(Stored records)
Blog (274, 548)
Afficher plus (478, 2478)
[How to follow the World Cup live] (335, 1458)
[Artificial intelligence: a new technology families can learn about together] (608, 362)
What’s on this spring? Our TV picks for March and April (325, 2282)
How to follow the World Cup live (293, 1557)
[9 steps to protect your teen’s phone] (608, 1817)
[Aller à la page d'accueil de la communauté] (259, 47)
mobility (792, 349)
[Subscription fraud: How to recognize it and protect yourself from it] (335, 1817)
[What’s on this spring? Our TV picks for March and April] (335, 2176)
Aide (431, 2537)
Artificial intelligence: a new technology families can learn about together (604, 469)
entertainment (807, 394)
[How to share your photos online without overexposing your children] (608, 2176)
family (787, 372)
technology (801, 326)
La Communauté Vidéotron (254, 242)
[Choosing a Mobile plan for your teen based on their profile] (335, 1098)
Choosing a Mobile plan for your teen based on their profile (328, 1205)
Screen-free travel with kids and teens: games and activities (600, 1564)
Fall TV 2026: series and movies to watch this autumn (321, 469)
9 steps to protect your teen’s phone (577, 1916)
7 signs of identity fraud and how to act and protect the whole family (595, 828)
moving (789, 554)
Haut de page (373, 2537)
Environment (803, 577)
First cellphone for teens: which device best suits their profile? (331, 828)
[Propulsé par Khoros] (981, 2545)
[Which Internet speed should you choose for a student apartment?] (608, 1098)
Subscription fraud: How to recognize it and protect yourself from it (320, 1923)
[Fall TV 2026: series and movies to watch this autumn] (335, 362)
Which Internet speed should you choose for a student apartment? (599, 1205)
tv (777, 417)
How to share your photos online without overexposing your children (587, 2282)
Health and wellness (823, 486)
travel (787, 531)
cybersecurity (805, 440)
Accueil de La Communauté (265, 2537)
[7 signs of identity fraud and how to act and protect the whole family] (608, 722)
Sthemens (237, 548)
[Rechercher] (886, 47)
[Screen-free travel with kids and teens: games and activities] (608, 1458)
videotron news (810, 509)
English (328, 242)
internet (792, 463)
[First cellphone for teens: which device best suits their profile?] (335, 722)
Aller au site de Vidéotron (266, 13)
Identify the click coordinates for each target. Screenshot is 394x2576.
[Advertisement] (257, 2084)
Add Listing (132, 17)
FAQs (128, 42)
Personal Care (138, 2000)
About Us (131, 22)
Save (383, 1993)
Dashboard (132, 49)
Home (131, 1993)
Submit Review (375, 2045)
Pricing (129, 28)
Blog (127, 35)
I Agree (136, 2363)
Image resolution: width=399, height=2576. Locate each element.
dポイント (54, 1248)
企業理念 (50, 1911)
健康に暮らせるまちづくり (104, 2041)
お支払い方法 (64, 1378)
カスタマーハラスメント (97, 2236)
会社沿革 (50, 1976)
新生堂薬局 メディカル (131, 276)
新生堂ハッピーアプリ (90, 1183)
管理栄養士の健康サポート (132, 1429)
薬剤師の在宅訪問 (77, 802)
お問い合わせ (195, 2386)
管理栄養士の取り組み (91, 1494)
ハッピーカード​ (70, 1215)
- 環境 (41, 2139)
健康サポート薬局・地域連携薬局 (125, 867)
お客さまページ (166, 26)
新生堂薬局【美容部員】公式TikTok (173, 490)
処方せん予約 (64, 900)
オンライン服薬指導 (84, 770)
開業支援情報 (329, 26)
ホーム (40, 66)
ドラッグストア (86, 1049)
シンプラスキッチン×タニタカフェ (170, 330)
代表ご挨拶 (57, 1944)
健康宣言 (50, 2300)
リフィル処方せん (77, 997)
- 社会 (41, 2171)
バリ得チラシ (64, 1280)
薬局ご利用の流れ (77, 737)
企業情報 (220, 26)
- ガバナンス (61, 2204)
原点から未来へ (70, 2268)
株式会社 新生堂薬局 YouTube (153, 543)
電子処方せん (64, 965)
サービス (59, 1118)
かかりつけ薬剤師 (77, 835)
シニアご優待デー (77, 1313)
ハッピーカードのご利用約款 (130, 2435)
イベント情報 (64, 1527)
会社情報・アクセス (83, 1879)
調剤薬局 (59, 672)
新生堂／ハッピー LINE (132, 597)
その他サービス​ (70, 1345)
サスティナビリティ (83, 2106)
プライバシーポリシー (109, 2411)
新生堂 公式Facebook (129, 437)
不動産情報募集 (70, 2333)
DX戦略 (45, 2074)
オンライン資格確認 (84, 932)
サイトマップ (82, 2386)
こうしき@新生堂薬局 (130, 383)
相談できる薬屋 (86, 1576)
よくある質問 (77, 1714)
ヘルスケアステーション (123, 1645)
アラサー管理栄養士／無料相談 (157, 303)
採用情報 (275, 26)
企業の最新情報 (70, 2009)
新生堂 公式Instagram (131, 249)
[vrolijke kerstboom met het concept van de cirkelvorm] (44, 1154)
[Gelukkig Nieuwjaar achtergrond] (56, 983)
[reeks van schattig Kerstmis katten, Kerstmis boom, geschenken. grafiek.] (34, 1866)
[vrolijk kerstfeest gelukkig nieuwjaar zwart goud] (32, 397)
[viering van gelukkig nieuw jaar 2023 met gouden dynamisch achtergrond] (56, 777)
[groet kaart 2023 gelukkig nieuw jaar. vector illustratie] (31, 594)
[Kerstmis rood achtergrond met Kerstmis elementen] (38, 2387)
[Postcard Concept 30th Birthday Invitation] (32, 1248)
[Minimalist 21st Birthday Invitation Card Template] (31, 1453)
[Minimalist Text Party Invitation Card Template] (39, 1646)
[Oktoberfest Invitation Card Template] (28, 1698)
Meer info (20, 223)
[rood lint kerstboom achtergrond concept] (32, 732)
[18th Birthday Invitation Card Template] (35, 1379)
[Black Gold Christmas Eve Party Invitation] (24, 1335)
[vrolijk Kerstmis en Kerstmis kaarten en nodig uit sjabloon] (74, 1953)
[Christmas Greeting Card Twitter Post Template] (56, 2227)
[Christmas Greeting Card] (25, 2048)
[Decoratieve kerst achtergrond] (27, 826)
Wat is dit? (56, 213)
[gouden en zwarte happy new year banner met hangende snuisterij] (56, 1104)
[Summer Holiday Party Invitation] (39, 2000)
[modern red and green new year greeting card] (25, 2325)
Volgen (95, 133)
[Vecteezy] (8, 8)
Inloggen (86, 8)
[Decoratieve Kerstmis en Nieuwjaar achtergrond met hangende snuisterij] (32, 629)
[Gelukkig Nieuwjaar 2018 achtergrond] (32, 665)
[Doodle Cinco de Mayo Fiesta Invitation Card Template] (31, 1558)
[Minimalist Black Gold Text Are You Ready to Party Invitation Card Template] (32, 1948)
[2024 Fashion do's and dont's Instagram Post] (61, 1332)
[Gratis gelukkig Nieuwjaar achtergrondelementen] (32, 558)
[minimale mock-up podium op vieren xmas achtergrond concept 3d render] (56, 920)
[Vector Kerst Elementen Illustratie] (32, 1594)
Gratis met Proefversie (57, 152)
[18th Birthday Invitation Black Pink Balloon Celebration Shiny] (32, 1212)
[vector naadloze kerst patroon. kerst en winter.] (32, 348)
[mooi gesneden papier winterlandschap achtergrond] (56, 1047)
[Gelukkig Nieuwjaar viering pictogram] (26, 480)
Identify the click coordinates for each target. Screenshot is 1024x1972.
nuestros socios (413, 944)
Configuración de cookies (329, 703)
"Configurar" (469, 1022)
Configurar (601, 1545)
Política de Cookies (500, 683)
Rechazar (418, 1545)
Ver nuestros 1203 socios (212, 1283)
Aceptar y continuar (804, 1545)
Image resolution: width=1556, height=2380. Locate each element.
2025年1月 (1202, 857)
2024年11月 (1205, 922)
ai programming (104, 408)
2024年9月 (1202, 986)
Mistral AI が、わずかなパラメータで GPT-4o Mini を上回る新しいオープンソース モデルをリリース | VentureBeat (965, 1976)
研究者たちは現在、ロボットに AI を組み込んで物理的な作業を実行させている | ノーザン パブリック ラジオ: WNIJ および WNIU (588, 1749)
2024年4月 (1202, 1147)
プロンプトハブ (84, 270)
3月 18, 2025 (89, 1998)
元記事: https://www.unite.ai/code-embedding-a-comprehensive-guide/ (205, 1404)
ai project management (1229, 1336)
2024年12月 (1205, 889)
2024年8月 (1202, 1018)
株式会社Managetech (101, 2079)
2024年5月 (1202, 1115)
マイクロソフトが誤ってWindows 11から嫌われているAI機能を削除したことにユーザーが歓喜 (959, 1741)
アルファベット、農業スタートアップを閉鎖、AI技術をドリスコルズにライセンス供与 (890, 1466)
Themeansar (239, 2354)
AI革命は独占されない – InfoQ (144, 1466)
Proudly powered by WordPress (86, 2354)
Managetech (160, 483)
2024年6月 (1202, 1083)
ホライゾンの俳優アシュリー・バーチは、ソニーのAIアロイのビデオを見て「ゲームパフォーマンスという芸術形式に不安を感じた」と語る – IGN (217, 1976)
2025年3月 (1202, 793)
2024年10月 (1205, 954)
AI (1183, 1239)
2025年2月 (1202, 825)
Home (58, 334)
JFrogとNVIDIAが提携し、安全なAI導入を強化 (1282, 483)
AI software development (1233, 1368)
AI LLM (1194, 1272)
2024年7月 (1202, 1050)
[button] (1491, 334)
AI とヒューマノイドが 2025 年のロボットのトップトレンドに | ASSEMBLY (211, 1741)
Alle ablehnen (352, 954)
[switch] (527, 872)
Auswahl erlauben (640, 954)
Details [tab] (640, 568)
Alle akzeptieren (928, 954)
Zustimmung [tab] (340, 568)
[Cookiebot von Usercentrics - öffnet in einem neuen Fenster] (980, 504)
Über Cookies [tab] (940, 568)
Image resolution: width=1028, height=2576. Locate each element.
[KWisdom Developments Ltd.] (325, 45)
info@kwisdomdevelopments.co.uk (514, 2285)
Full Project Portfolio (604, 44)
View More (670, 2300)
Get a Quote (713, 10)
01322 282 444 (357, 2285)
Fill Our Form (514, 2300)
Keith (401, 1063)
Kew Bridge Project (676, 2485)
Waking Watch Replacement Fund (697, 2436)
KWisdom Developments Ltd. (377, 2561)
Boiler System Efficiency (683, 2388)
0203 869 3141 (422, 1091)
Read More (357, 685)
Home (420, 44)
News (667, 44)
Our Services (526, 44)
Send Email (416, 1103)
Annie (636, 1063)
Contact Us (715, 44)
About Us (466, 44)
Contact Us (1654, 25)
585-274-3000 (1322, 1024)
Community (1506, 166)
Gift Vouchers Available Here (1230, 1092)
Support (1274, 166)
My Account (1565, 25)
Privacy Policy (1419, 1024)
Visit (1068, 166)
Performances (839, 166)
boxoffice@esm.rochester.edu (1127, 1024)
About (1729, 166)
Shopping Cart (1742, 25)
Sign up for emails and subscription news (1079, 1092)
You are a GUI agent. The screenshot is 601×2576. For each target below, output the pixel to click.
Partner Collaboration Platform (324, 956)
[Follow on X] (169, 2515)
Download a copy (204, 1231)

(EXERCISE)
Output the line containing "0203 869 3141 (422, 1091)" and all lines after it to the end of the records, exactly as given.

(WORKED SOLUTION)
0203 869 3141 (422, 1091)
Read More (357, 685)
Home (420, 44)
News (667, 44)
Our Services (526, 44)
Send Email (416, 1103)
Annie (636, 1063)
Contact Us (715, 44)
About Us (466, 44)
Contact Us (1654, 25)
585-274-3000 (1322, 1024)
Community (1506, 166)
Gift Vouchers Available Here (1230, 1092)
Support (1274, 166)
My Account (1565, 25)
Privacy Policy (1419, 1024)
Visit (1068, 166)
Performances (839, 166)
boxoffice@esm.rochester.edu (1127, 1024)
About (1729, 166)
Shopping Cart (1742, 25)
Sign up for emails and subscription news (1079, 1092)
You are a GUI agent. The screenshot is 601×2576. For each target below, output the pixel to click.
Partner Collaboration Platform (324, 956)
[Follow on X] (169, 2515)
Download a copy (204, 1231)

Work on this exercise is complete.